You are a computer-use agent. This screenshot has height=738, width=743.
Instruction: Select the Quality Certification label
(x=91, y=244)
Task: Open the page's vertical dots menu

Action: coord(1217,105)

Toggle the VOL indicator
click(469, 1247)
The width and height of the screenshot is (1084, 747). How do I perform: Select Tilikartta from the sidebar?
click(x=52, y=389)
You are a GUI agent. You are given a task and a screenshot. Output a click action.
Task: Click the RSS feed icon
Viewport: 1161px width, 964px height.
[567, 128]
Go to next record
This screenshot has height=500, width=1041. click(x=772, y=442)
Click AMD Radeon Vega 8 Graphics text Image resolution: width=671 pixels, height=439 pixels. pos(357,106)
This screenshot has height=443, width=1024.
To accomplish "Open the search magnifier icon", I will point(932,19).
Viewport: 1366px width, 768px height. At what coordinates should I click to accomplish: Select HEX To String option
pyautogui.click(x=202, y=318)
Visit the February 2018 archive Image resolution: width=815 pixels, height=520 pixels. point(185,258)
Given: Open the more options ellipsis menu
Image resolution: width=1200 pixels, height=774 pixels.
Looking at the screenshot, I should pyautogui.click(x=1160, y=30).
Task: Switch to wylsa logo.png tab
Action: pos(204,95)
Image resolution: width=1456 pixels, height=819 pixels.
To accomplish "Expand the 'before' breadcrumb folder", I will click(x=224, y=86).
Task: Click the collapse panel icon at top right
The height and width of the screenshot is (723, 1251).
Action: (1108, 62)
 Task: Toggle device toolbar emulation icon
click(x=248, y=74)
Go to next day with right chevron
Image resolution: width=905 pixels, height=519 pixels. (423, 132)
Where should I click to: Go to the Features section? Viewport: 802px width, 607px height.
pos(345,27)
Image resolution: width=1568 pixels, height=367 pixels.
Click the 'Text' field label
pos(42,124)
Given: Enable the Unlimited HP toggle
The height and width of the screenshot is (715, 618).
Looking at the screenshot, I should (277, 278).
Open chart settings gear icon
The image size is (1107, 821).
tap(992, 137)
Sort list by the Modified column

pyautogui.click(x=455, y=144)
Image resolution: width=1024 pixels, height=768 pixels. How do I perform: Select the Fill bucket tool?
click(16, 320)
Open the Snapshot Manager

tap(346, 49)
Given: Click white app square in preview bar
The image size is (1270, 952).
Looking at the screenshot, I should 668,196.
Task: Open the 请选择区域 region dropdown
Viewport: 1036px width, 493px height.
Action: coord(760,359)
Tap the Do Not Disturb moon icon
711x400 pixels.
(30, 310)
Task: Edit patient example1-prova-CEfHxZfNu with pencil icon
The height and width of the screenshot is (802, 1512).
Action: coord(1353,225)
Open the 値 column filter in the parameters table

- - - - - - -

DIRECTIVE:
Copy out word for word the lines of data starting with the line that contains "Open the Snapshot Manager" and going on through the end of the data.

ANSWER IN FULL:
Open the Snapshot Manager

tap(346, 49)
Given: Click white app square in preview bar
The image size is (1270, 952).
Looking at the screenshot, I should 668,196.
Task: Open the 请选择区域 region dropdown
Viewport: 1036px width, 493px height.
Action: coord(760,359)
Tap the Do Not Disturb moon icon
711x400 pixels.
(30, 310)
Task: Edit patient example1-prova-CEfHxZfNu with pencil icon
The height and width of the screenshot is (802, 1512).
Action: coord(1353,225)
Open the 値 column filter in the parameters table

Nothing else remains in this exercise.